Objective: Count the lines in the records below that contain the string "width". Give only the number.

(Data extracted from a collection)
################

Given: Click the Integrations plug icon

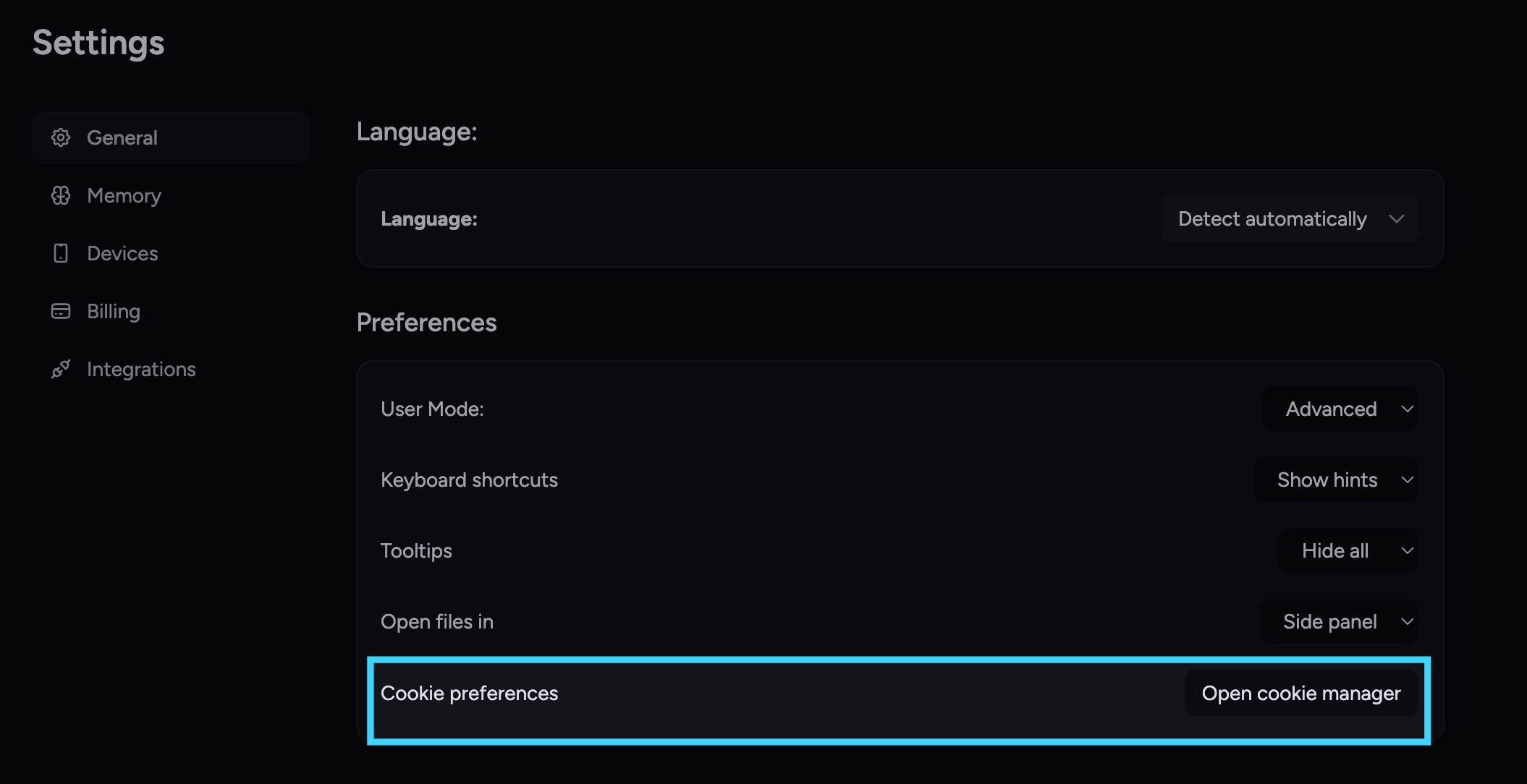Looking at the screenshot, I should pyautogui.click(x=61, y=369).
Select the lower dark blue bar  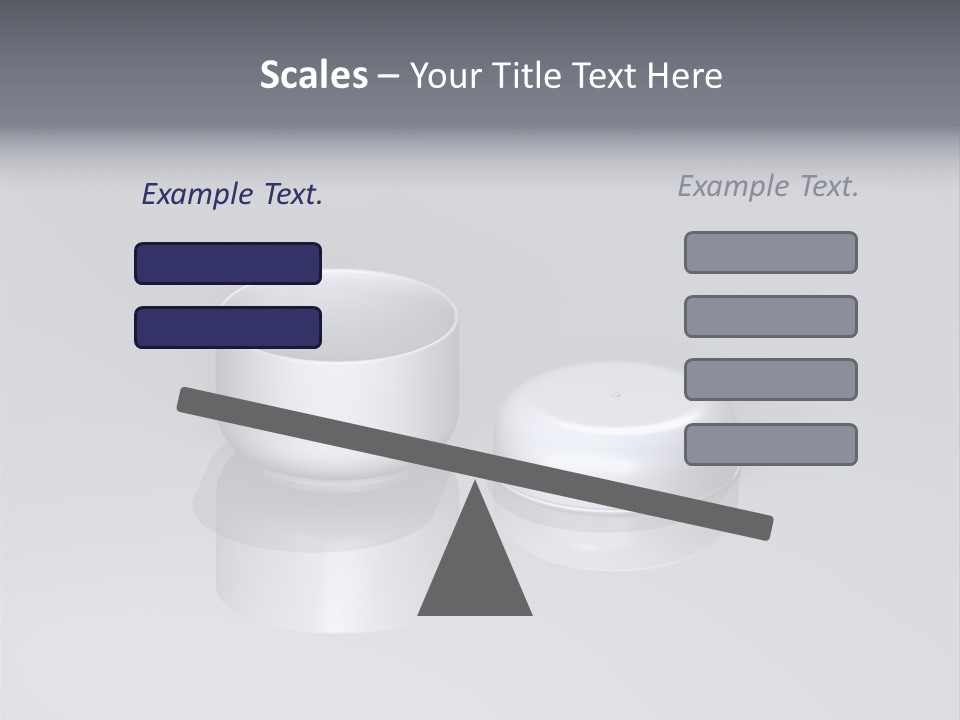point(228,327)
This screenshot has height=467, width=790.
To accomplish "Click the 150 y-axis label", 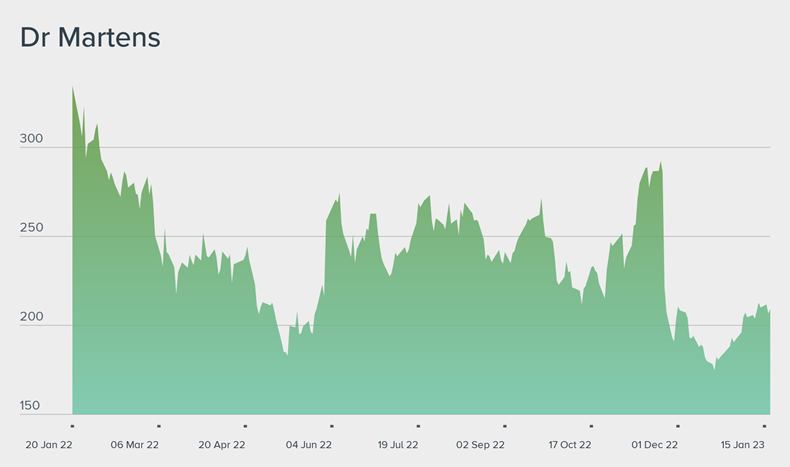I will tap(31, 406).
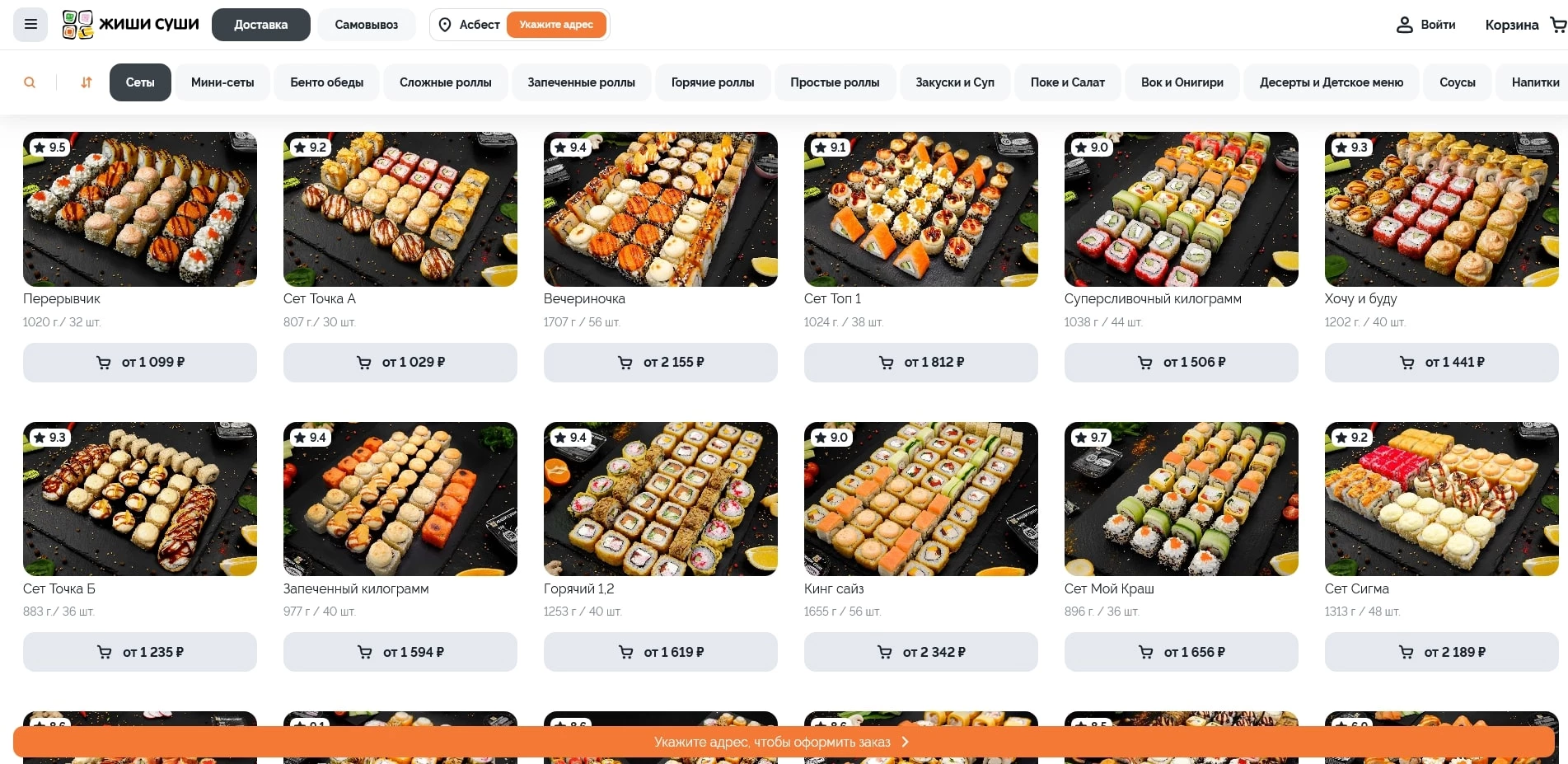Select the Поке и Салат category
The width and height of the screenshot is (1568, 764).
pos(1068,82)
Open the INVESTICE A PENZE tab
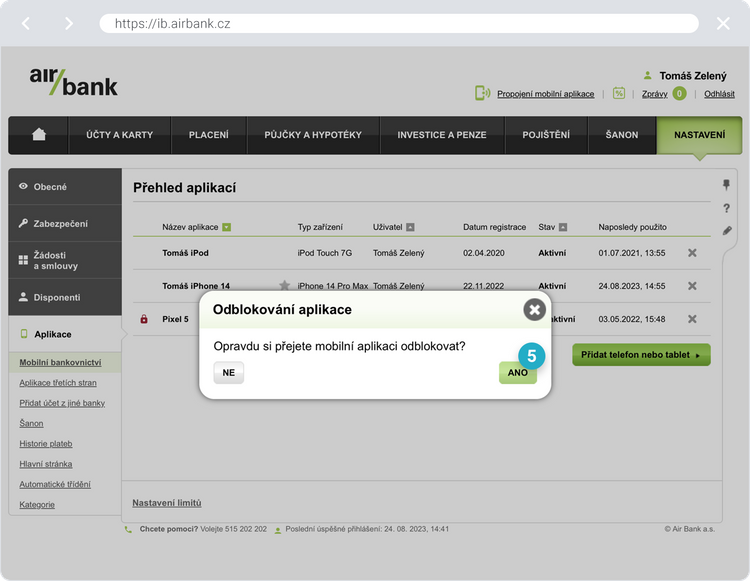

################

Full output: 2